Perhaps remembering his success persuading Oliver Cowdery and the Whitmers of their error concerning the “Articles and Covenants,” Joseph intended to reason with them until a conference that was to be convened in September. He soon discovered, however, that belief in Hiram Page’s supposed revelations was more widespread than he had thought, so he sought a revelation on the matter.

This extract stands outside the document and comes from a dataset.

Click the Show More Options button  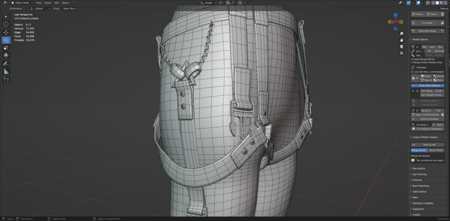coord(427,85)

The revelation was addressed to Oliver Cowdery. Oliver was assured his voice would be heard but was warned that “no one shall be appointed to Receive commandments & Revelations in this Church excepting my Servent Joseph for he Receiveth them even as Moses & thou shalt be obedient unto the things which I shall give unto him.”
Oliver was to be to Joseph as Aaron was to Moses, serving as a teacher and spokesman. His first assignment in that role was to convince Hiram Page of his error concerning the revelations from his stone. Second, he was to undertake a mission to the American Indians.
When the conference convened in late September, Joseph Smith’s retrospective history records, “The subject of the stone above mentioned, was discussed, and after considerable investigation, Brother Page, as well as the whole church who were present, renounced the said stone, and all things connected therewith, much to our mutual satisfaction and happiness.”Oliver Cowdery’s brief minutes record that Joseph Smith “was appointd by the voice of the Conference to receive and write Revelations & Commandments for this Church.”
Joseph frequently received revelations and commandments, but most of them remained unpublished for several years, limiting their availability among Church members. At the same time, the Church’s missionary efforts produced a large number of new proselytes. Many members either were unaware of, misunderstood, or chose to disregard the revelations that clarified Joseph Smith’s role, and spurious claims to revelation for the Church continued on occasion.
Not long after the Church’s relocation to Kirtland, Ohio, a “woman by the name of Hubble” came forward claiming her own revelations.Once again, a revelation (now known as Doctrine and Covenants 43) confirmed that Joseph was the one “appointed unto you to receive commandments & Revelations from my hand” and added “that none else shall be appointed unto this gift except it be through him.”
The Saints’ doctrine of renewed, New Testament–like manifestations of the Holy Ghost invited members to seek the gift of revelation for themselves. For the Church as a whole, however, the developing structure and practice designated Joseph Smith’s as the lone voice of authority to pronounce revelation that would be binding on all Church members. “For,” as the September 1830 revelation told Oliver Cowdery, “all things must be done in order.”